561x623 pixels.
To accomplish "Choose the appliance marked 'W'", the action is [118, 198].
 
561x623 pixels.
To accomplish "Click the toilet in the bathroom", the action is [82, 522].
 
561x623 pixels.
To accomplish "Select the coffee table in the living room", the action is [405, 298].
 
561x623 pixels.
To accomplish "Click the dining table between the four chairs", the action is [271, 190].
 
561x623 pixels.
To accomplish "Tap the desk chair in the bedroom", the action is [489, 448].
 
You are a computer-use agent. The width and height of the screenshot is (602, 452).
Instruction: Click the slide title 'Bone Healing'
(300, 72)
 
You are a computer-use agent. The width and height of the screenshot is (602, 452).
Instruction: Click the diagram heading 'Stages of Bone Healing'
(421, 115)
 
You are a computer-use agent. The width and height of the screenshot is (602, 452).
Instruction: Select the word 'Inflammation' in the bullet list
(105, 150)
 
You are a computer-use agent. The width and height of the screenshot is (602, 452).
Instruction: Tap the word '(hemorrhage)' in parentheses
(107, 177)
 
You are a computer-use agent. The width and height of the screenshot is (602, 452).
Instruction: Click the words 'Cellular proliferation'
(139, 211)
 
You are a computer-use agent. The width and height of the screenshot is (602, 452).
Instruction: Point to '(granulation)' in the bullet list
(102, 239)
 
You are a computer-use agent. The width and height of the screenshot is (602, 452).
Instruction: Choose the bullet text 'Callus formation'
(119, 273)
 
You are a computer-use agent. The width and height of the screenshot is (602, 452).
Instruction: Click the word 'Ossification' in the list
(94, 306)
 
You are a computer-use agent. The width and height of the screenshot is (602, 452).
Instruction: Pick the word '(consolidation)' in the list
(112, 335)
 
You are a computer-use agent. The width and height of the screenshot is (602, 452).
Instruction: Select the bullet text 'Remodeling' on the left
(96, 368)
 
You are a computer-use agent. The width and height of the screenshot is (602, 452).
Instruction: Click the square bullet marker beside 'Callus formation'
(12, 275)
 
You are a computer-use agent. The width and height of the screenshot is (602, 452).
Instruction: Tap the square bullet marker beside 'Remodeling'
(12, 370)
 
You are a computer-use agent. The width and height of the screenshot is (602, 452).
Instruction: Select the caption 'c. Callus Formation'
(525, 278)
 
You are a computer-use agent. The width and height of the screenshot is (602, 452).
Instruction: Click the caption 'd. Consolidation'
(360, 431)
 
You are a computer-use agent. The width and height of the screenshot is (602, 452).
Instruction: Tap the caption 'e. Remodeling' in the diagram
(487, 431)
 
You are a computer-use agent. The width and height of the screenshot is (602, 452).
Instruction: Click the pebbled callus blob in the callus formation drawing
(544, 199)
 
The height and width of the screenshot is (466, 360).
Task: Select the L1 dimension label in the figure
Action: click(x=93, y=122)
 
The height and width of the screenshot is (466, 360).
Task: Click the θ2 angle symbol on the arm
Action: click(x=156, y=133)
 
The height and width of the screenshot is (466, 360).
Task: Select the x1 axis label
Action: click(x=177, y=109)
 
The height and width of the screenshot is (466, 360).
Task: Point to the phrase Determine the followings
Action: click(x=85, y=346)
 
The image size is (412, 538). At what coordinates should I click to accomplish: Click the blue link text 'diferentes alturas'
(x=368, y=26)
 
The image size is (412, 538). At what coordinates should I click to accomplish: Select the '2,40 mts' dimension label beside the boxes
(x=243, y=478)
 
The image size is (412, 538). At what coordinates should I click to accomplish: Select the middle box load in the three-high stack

——————

OPDRACHT:
Noem elke regel hierboven waarin het woord "Choose" staat. Neem die regels letterlijk over.

VOLLEDIG ANTWOORD:
To accomplish "Choose the appliance marked 'W'", the action is [118, 198].
Instruction: Choose the bullet text 'Callus formation'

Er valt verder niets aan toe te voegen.